# [What the task requires]
Skip the pictures and repeat each line of the data exactly.

Pixel coordinate grounding data
──────

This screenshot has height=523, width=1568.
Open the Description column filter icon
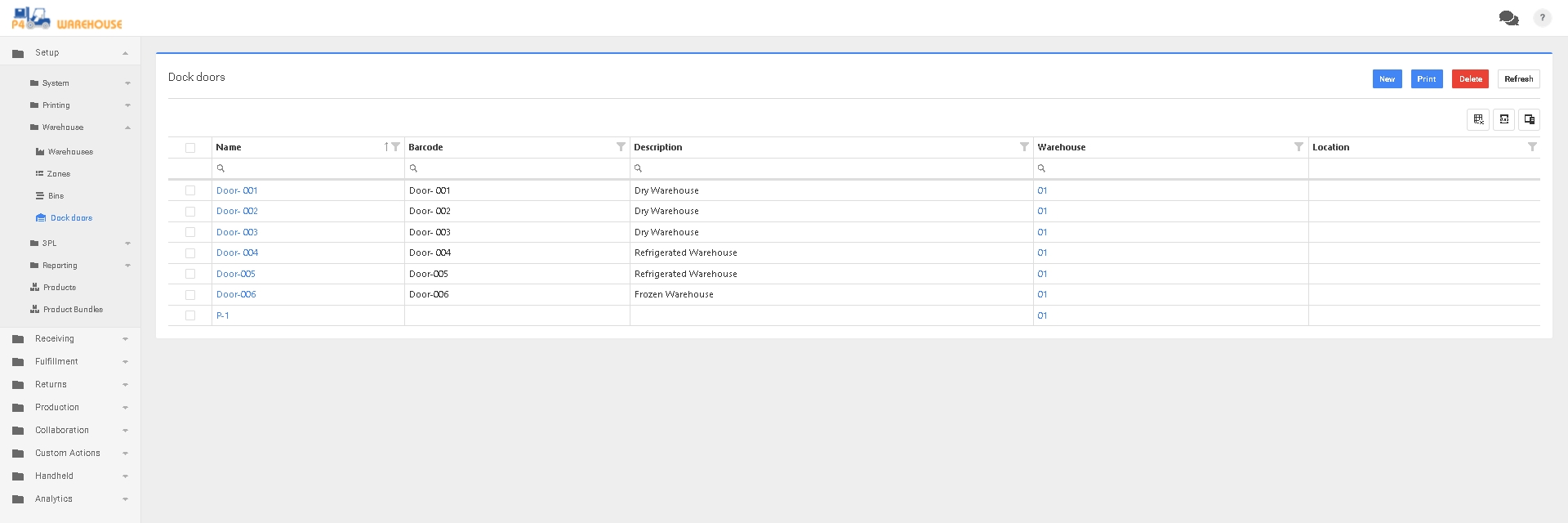pyautogui.click(x=1024, y=147)
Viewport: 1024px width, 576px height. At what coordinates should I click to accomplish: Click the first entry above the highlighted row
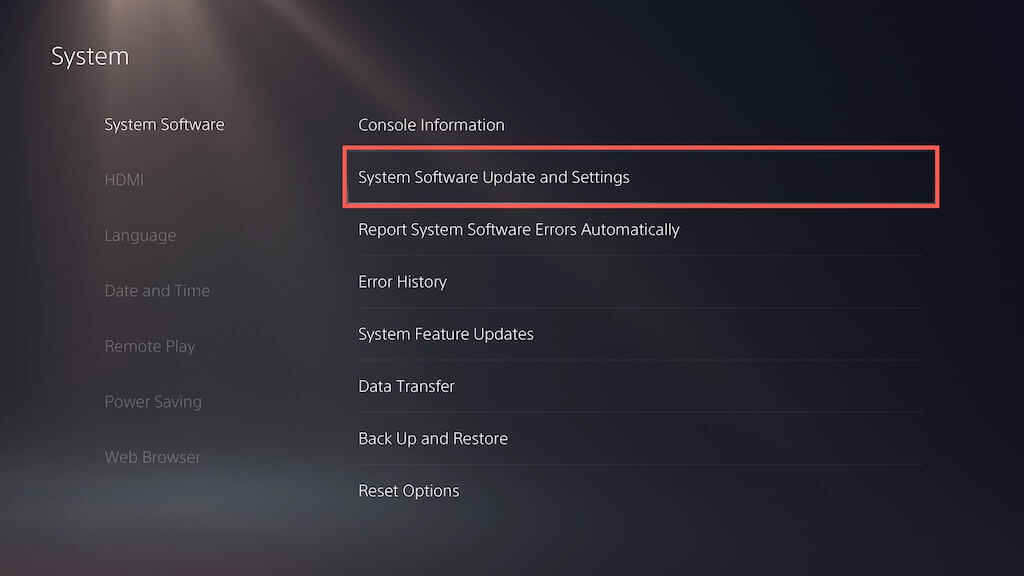tap(431, 125)
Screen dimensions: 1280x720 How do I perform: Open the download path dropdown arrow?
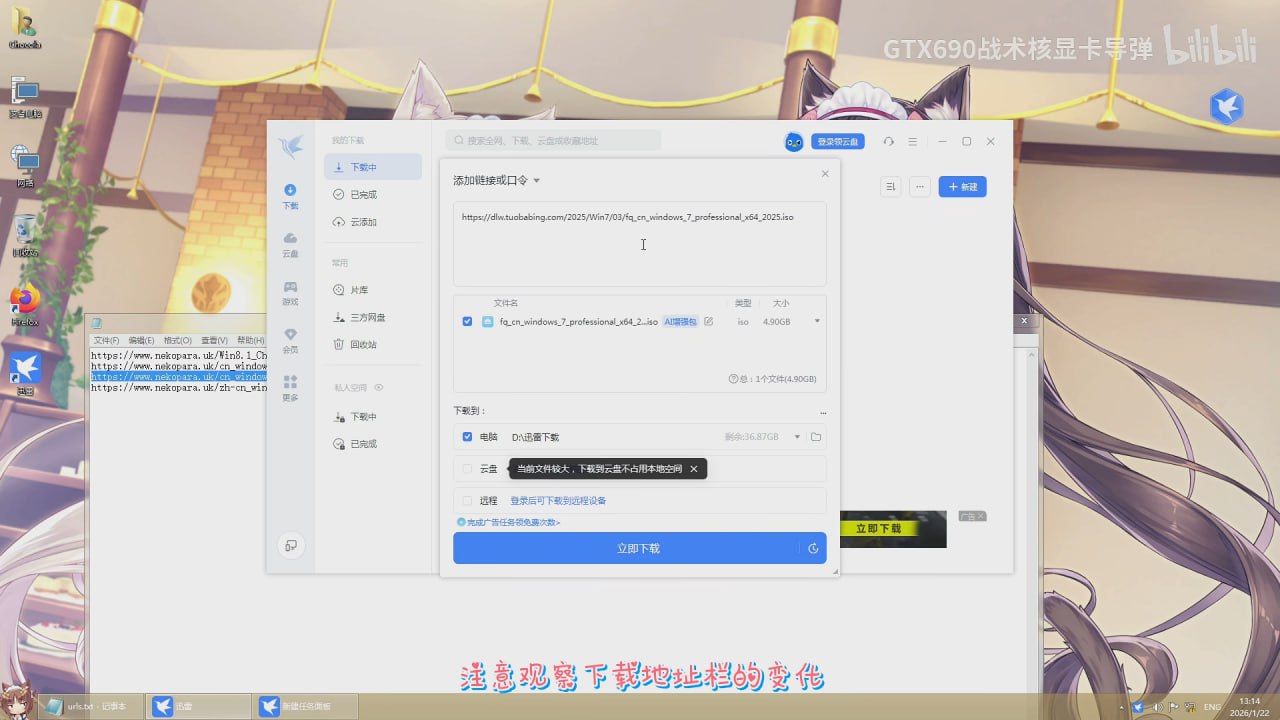pos(797,437)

──────

# [Response below]
This screenshot has height=523, width=1568.
Open the Description column filter icon
pyautogui.click(x=1024, y=147)
Viewport: 1024px width, 576px height. At what coordinates should I click to accomplish: Click the first entry above the highlighted row
tap(431, 125)
Screen dimensions: 1280x720 How do I perform: Open the download path dropdown arrow?
pos(797,437)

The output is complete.